◆ **TEXTO FUENTE**
>>>
El hombre o
mujer iluminado ve la divinidad en cada uno: el Señor mismo se disfraza de
cuatro mil millones de seres humanos. Si me preguntan ¡¿Cuánta gente hay en
este país?, mi respuesta sincera sería “Una”. En la puerta de la aduana del
Aeropuerto de San Francisco, yo pondría una leyenda: ESTADOS UNIDOS DE AMERICA.
POBLACION: UNO. Hay doscientos millones de cuerpos en este país doscientos
millones de trajes, si a usted le parece, doscientos millones de vehículos. Sin
embargo, hay un solo conductor, uno solo que lo lleva, uno Mismo.
Esta visión
universal de San Agustín la describe poéticamente como la más elevada de las
armonías:
Dios es el inalterable
conductor así como el inalterable Creador de todas las cosas que cambian.
<<<
◆ **FILAS PROPORCIONADAS**
>>>
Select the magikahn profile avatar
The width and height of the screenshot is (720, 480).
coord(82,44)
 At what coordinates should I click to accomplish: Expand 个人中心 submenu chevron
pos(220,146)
<<<
>>>
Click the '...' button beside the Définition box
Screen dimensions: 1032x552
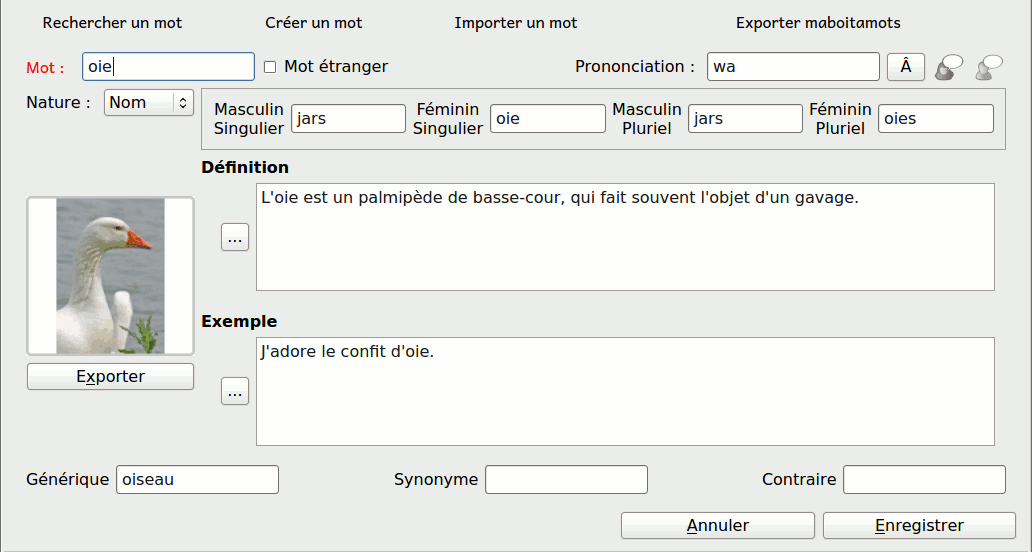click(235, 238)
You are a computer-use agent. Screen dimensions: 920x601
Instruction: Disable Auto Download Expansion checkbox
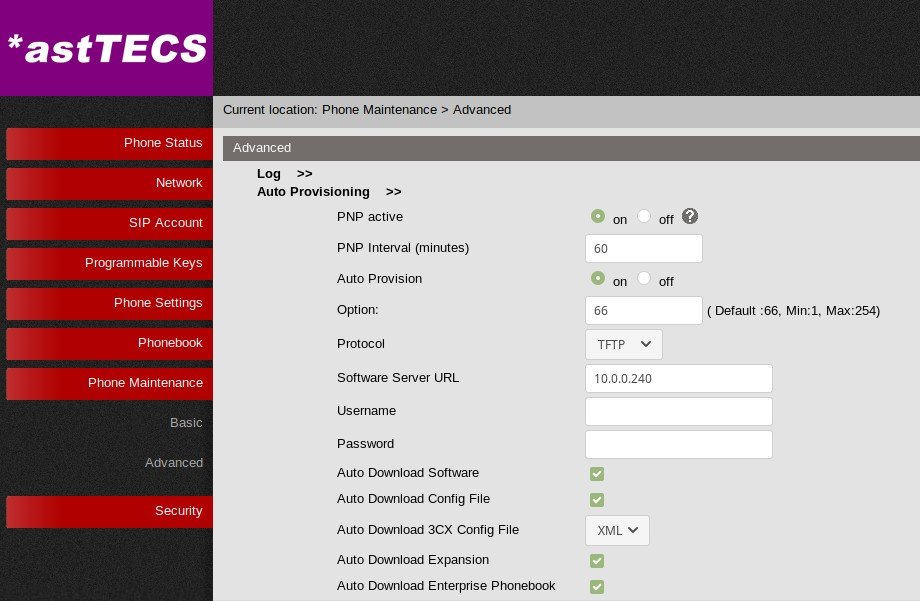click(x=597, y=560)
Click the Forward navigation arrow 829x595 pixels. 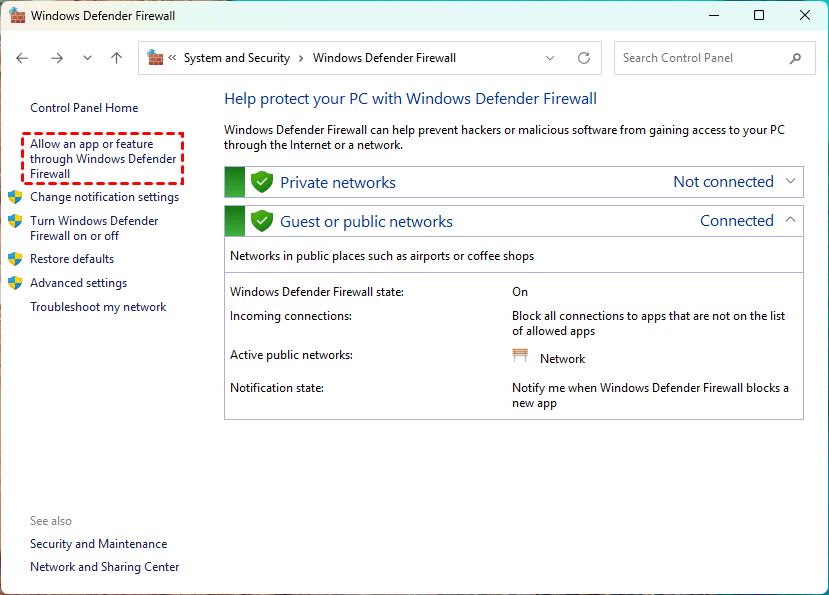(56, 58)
<<<
>>>
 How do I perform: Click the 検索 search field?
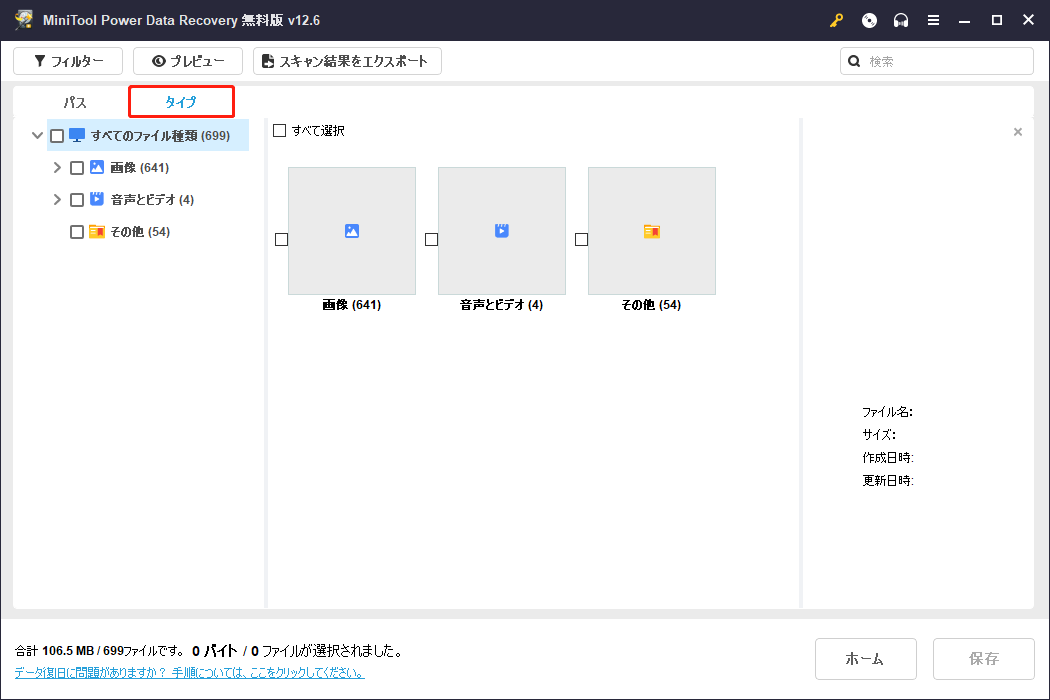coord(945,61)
<<<
◆ **CONSIGNA**
Escribe la continuación del texto sobre la divinidad presente en cada ser humano, empezando después de su última oración. Las filas constituyen un material aparte, independiente del texto.

◆ **RESULTADO DEL EJERCICIO**
Cuando suma, suprime, reduce, incrementa o disminuye los ritos de una época,
está ordenando todos los acontecimientos de acuerdo con Su Providencia, hasta que la belleza del curso del tiempo
completo, cuyas partes son las adecuadas dispensas para cada período difieren,
hayan sido ejecutadas como la gran melodía de algún inefable compositor.
Esta visión está dentro del alcance de cada ser humano. Vivir en alegría
permanente y en el amor inagotable, servir a cada uno con lo mejor de nuestras
posibilidades, llamar al mundo entero nuestra familia: éste es el destino
magnífico para el cual el ser humano ha sido creado. Cuando a los místicos se
les pregunta, así como yo he sido consultado tantas veces: “¿Cuál es el camino
por el cual podemos alcanzar este destino, solicitar esta herencia, crecer para
tener nuestra cabeza coronada con las estrellas?”. La respuesta es simple:
“Unifique sus deseos”.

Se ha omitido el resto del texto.